Если мы попытаемся сформулировать правило, касающееся хотя бы одного-единственного аспекта сложной художественной практики Рембрандта, нам тут же придется перечислять исключения. Однако можно усмотреть закономерность в том, как часто эти столь явно акцентированные руки не совершают выразительных жестов и не несут какой-либо характеристики персонажа (как, скажем, изящные – и бессильные – руки аристократических персонажей Ван Дейка служат признаком их принадлежности к высшим слоям общества). Напротив, руки у Рембрандта часто уподоблены инструментам, с помощью которых мы можем дотрагиваться до предметов, хватать их. Иногда он достигает подобного эффекта косвенными средствами – так, в «Ночном дозоре» тень от воздетой во властном жесте руки капитана Баннинга Кока подчеркнуто выделена на фоне лимонно-желтого кафтана его лейтенанта (ил. 34)
.Название картины «Аристотель, созерцающий бюст Гомера» мы воспринимаем как нечто само собой разумеющееся и потому не замечаем, что отношение философа к великому поэту, которым он восхищался, Рембрандт передает с помощью прикосновения (ил. 20)

• • • • • • •

С помощью чего, согласно фрагменту, Рембрандт передает отношение философа к поэту в картине «Аристотель, созерцающий бюст Гомера»?

● **ПРЕДСТАВЛЕННЫЕ СВЕДЕНИЯ**
• • • • • • •

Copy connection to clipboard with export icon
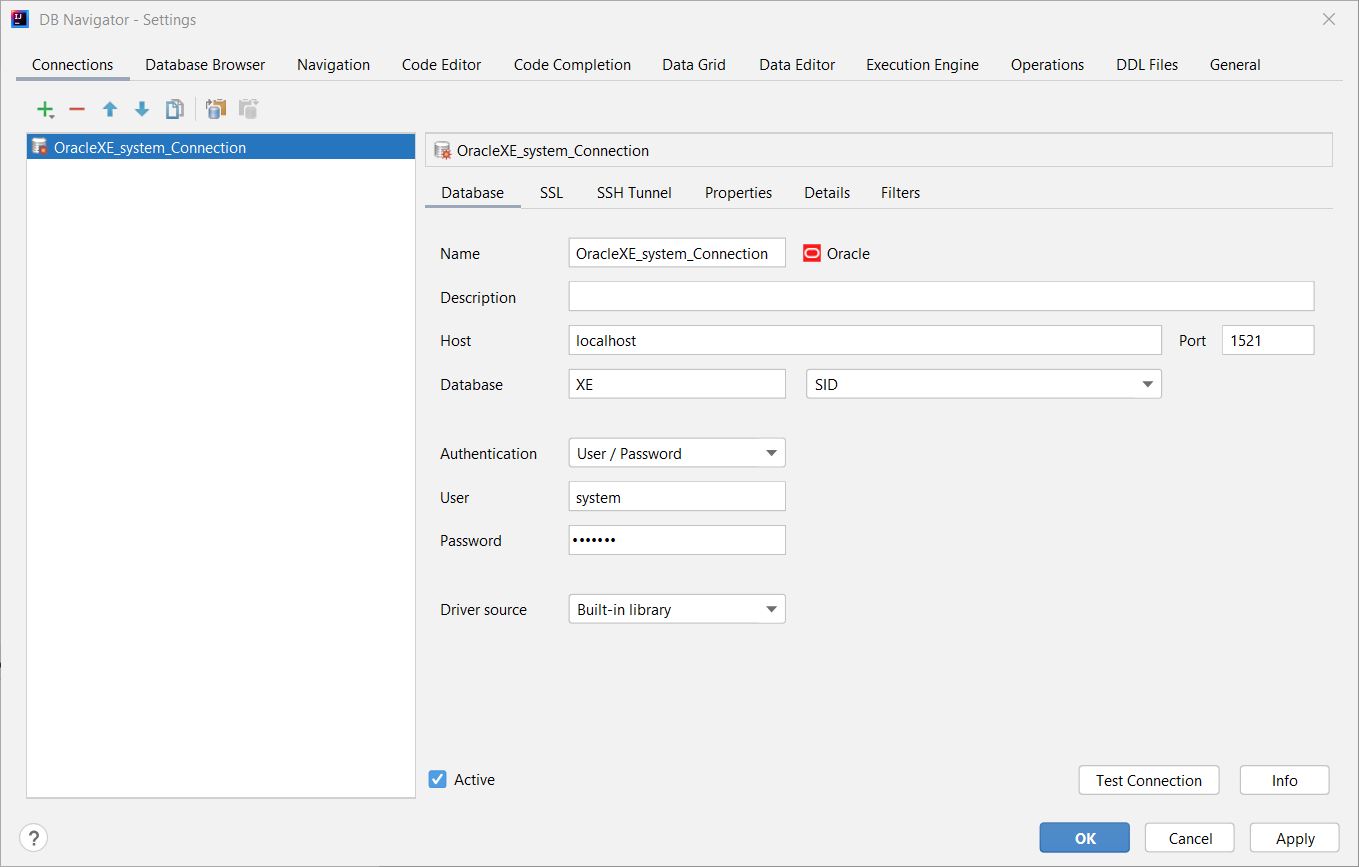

• • • • • • •

● **ОТВЕТ К ЗАДАНИЮ**
С помощью прикосновения.